Good Morning All,
We recently installed and configured SolarWinds NPM with NTA on our transport network. The network we are using is a Cisco Carrier Ethernet model based on ASR 920 core routers. The Network is setup to run five layer 2 VLANS (Bridge Domains in Carrier Ethernet). The top Bridge Domain is for management, then we have 4 other Bridge Domains to transport customer traffic between work sites. The network seems to work very well, but we have one large problem, it seems.
Issue: If a node IP fails to respond to a poll NPM sends the ping request to the lost node to try and find it. For some reason this is causing a broadcast storm on the network where wireshark is seeing tens of thousands of ICMP packets circulating on the management VLAN. The storm is bad enough to cause a DOS condition for about 10-20 seconds when the NPM server sends the ping out.

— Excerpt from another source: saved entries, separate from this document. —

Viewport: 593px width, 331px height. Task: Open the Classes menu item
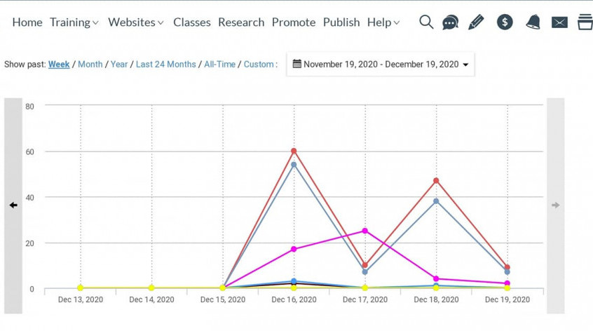192,22
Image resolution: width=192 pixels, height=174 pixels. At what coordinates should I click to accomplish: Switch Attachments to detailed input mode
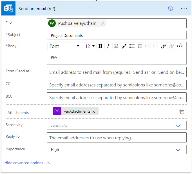click(182, 111)
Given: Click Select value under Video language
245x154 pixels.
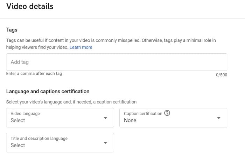Looking at the screenshot, I should (18, 120).
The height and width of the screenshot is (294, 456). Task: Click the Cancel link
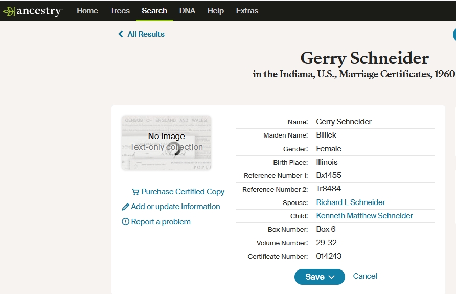(x=365, y=276)
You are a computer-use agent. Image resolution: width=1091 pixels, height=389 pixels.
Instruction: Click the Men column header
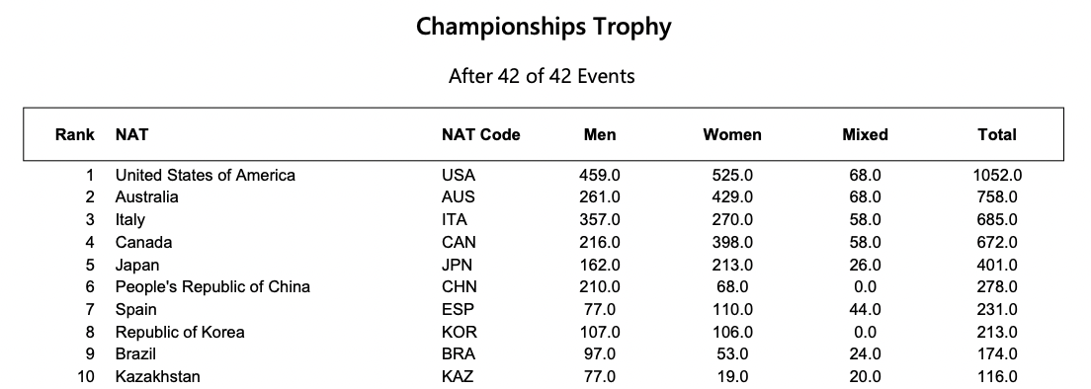[x=600, y=134]
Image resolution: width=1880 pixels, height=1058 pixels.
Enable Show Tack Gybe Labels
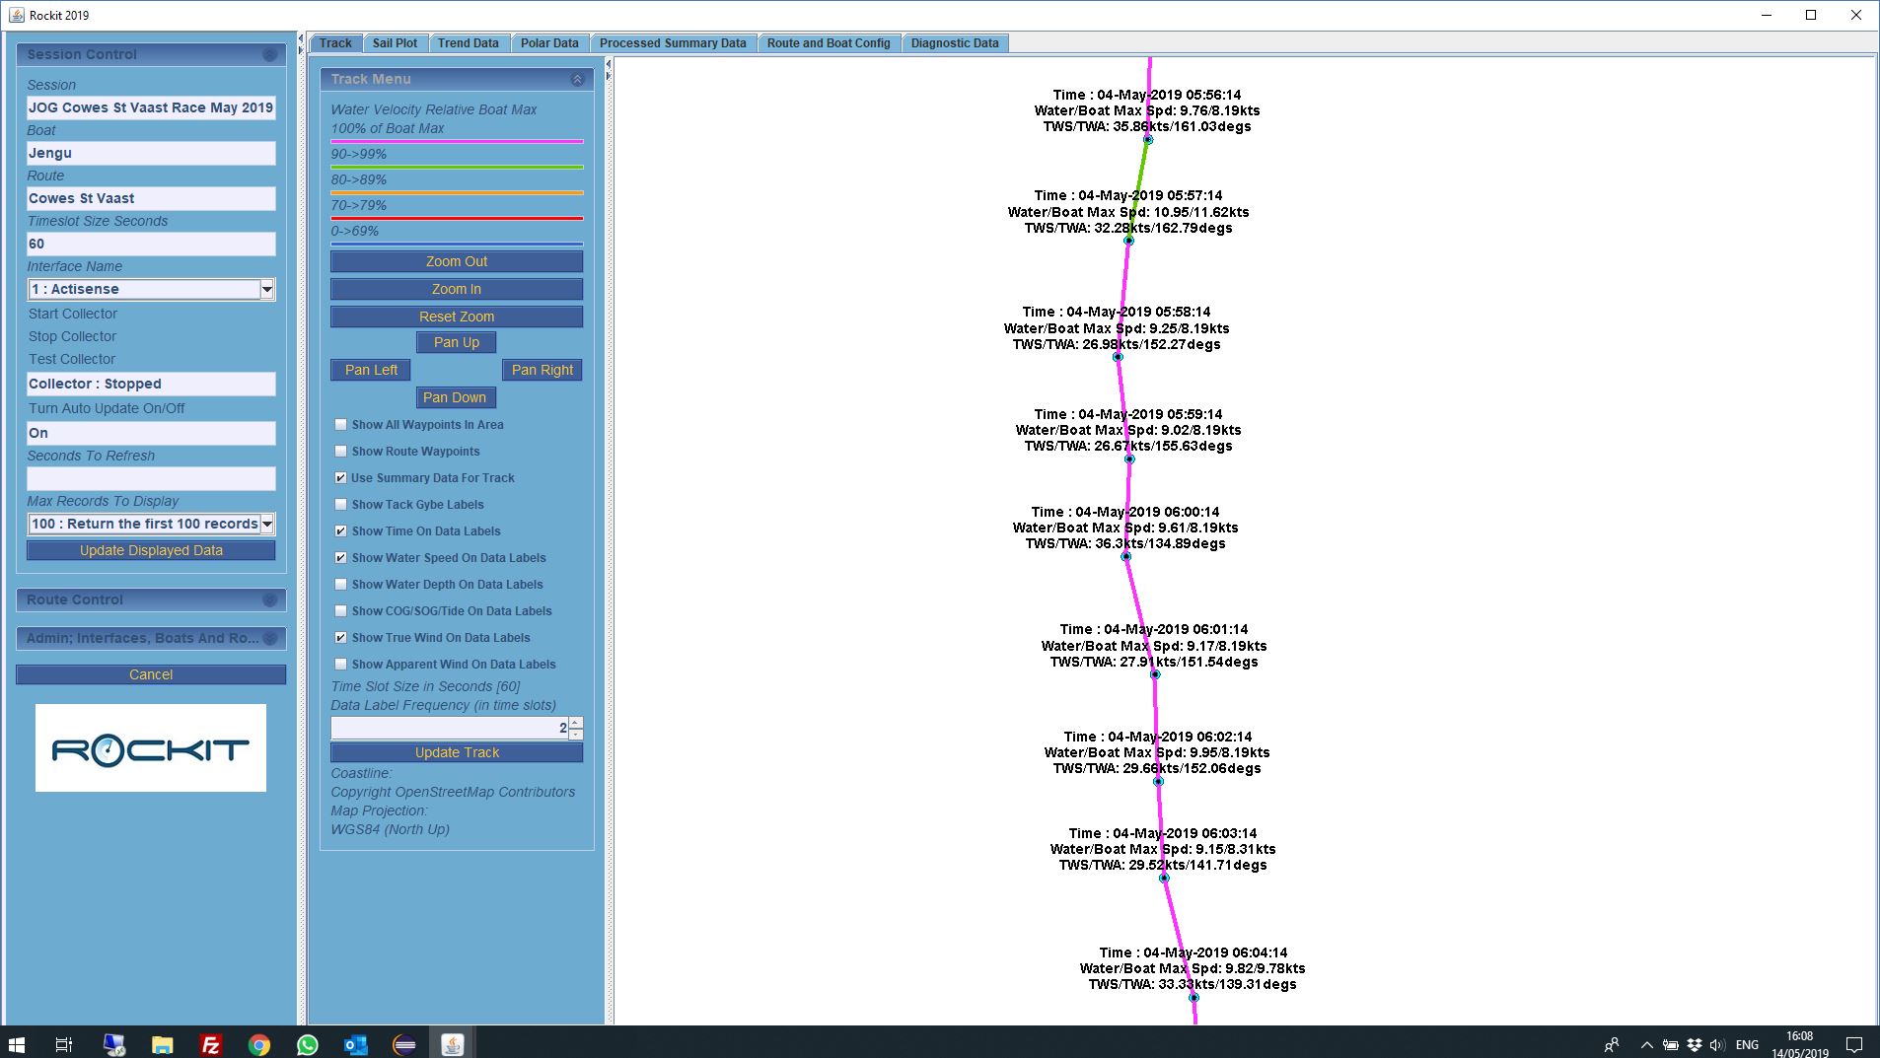click(x=341, y=505)
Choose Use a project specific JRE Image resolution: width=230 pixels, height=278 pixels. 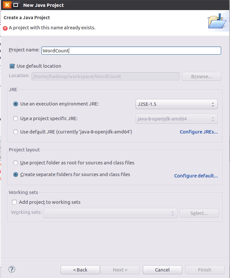pyautogui.click(x=16, y=118)
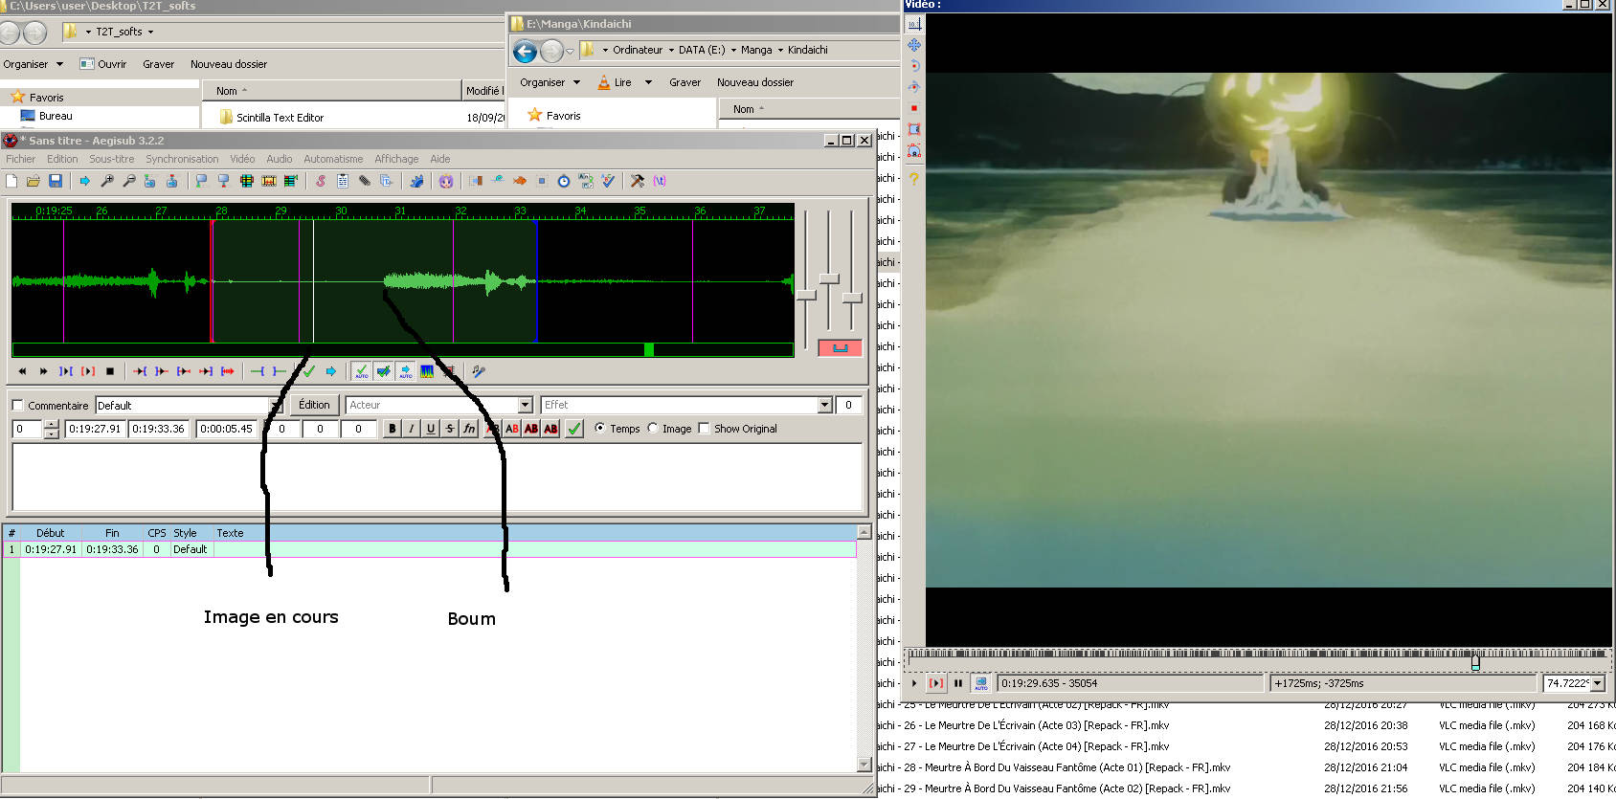Screen dimensions: 1616x799
Task: Pause the video playback
Action: [x=957, y=683]
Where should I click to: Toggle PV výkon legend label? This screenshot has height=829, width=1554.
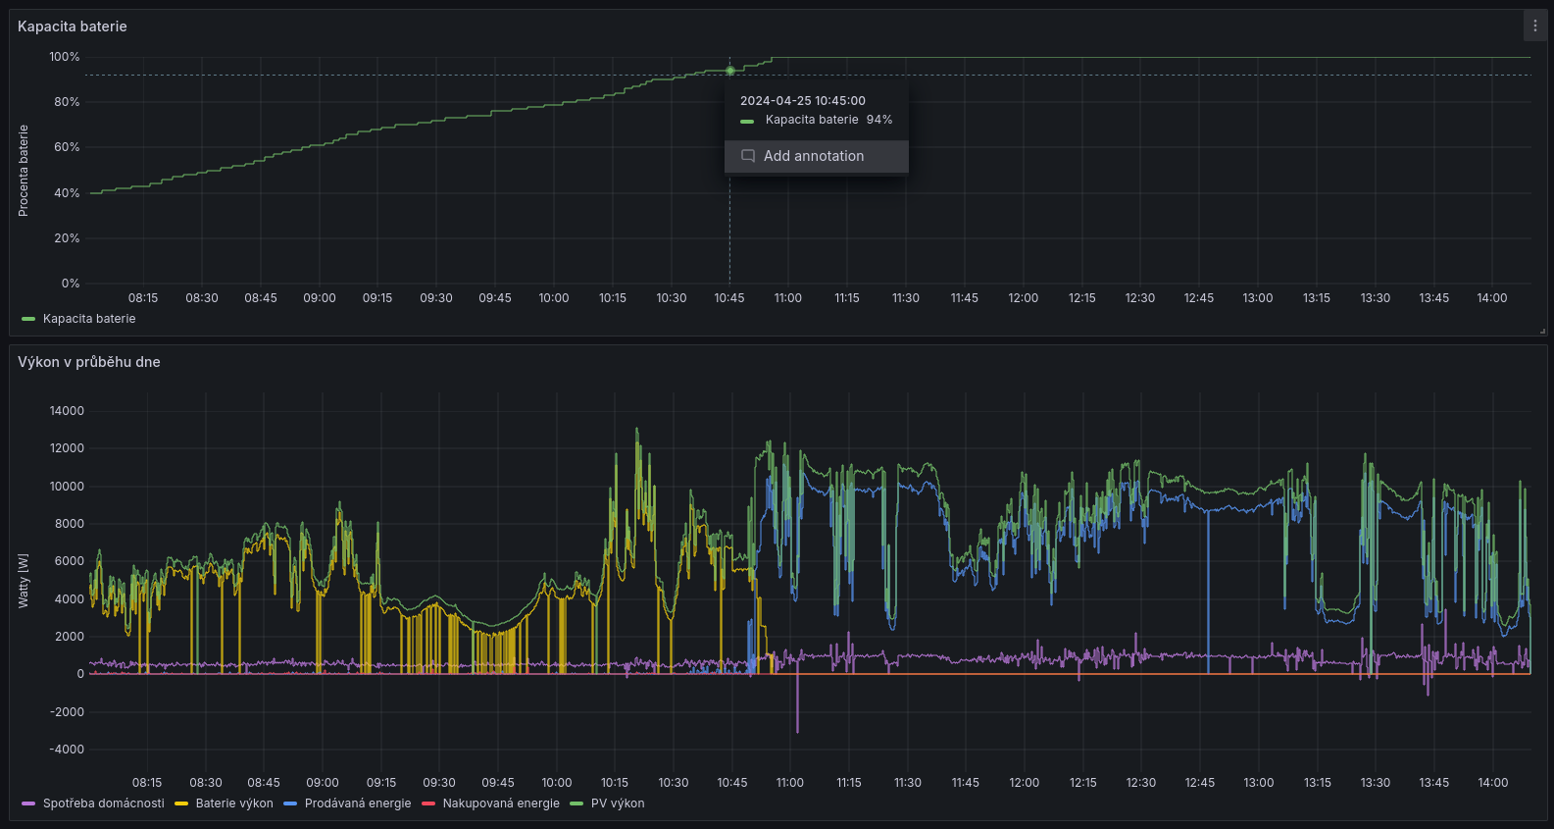[618, 803]
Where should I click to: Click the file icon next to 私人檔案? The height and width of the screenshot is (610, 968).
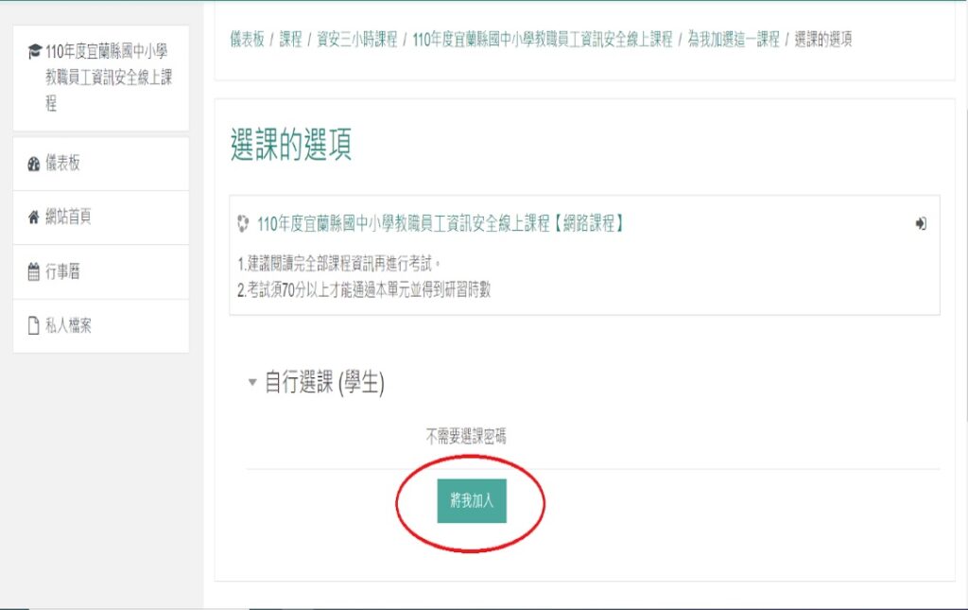pyautogui.click(x=34, y=326)
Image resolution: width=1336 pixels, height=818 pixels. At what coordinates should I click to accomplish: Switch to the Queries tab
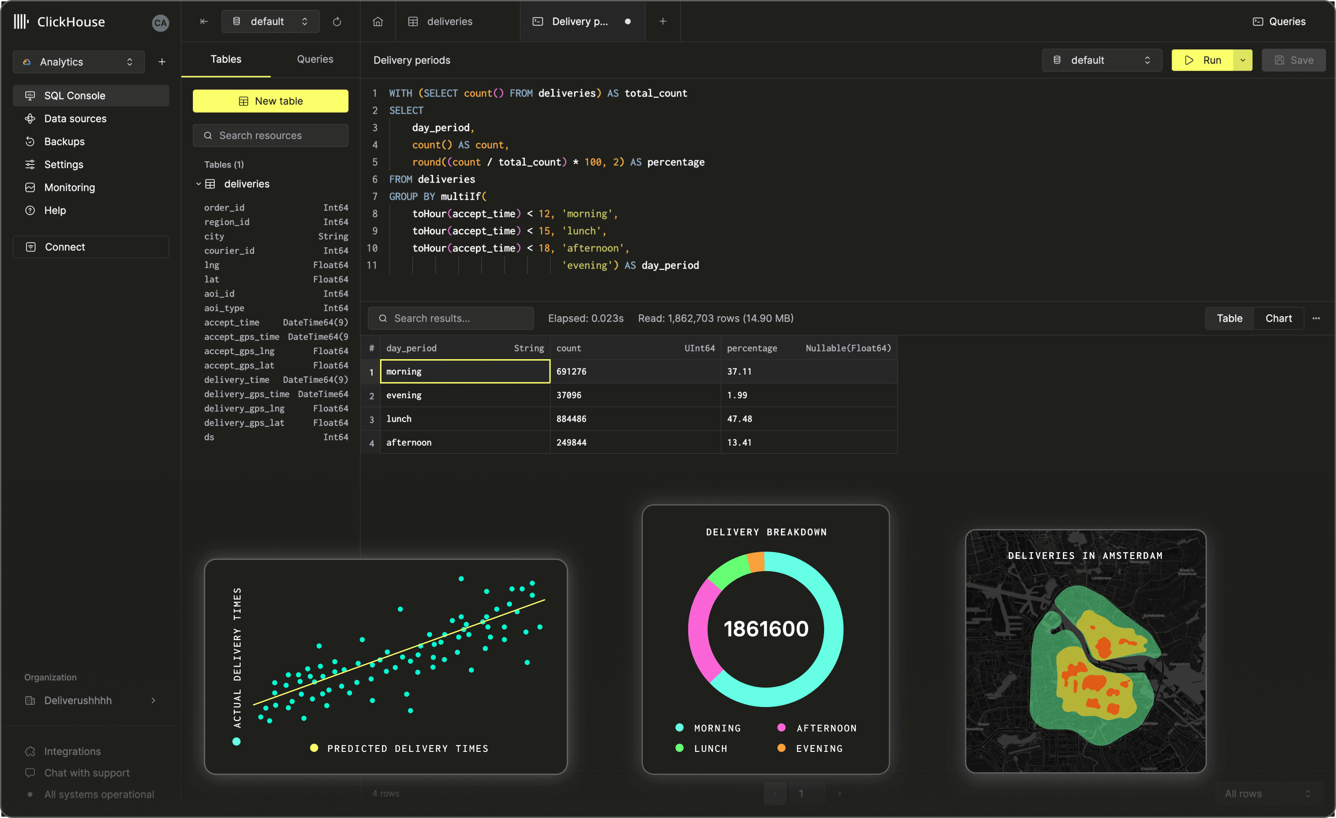point(315,59)
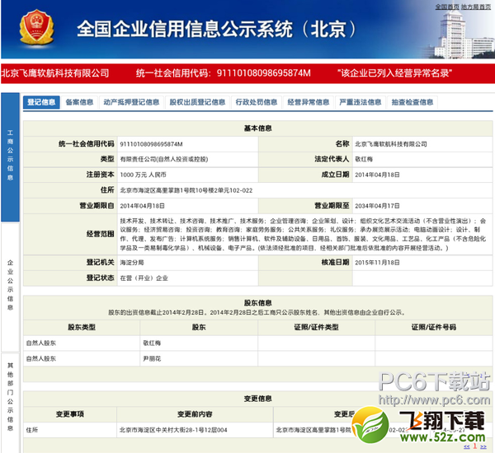Select the 企业公示信息 side tab
This screenshot has height=453, width=495.
point(10,284)
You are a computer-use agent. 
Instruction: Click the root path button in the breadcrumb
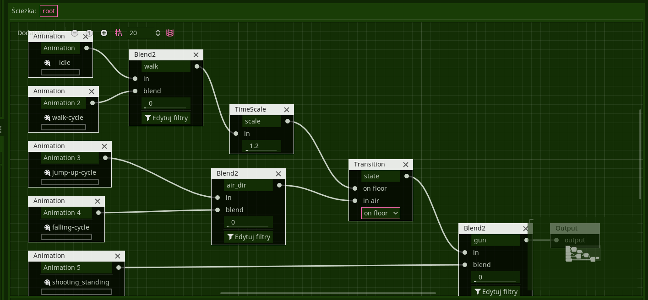coord(48,11)
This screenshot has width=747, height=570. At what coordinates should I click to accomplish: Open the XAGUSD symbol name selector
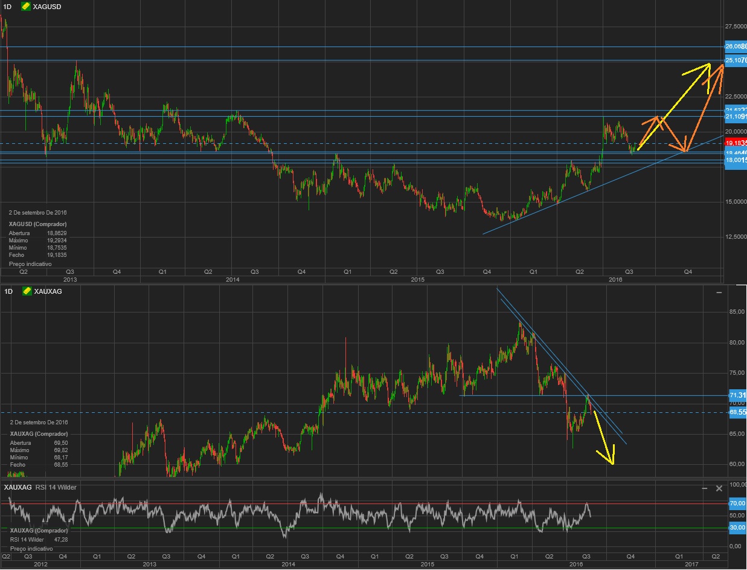pyautogui.click(x=47, y=6)
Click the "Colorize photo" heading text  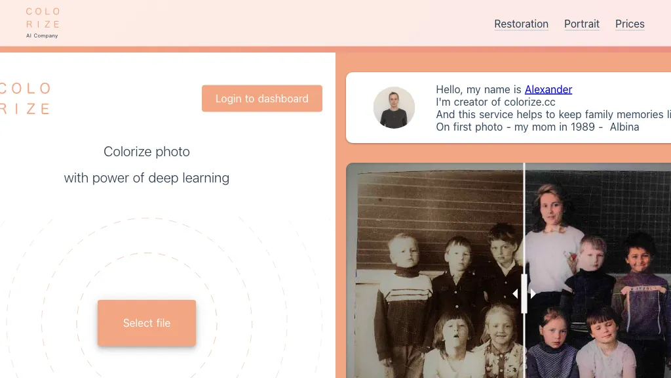[x=147, y=152]
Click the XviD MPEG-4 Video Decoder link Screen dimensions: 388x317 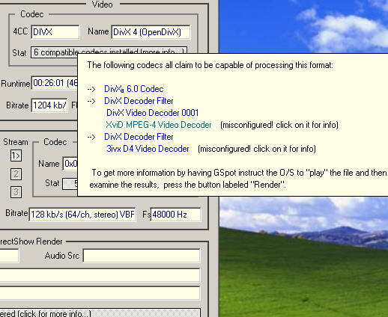159,125
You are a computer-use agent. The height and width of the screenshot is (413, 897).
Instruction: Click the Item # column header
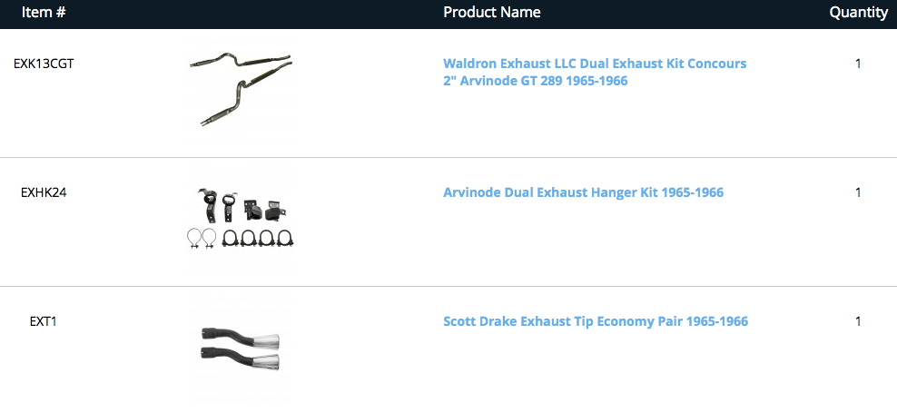(44, 13)
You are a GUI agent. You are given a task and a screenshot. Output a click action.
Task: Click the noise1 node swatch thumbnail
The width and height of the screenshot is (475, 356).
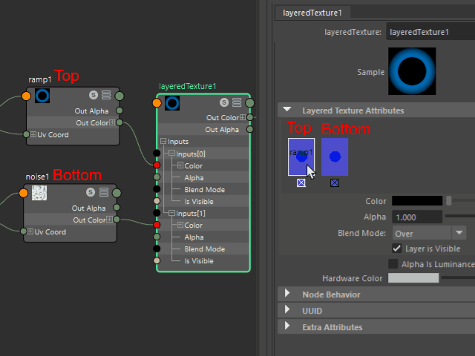[41, 193]
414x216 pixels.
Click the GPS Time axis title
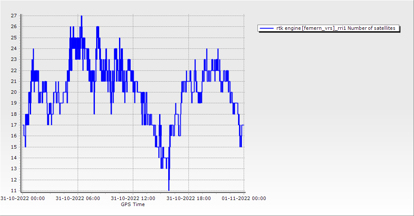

We have been grappling trying to resolve why the ping would storm the network, but cannot nail it down.
Testing Conducted:
1. Tried to localize the problem by shutting a port on polled nodes at various places in the network topology. SAME RESULT
2. Tried to determine if the storm is at layer 2 or 3 by implementing MSTP on all nodes and inspecting all of the spanning tree properties. NO ISSUE FOUND.
3. Tried to replicate the problem by manually pinging the shutdown node address from the SolarWinds Server Windows Command Line. The ping acts normal where the ARP can't resolve the address and the ping fails. NO STORM OCCURRED.
Has anyone seen this issue before, or maybe have some pointers on how we can nail this down?
At this point we are considering moving the entire monitoring system off SolarWinds and over to Cisco Ethernet OAM.
Example Router Config is attached.
Thanks!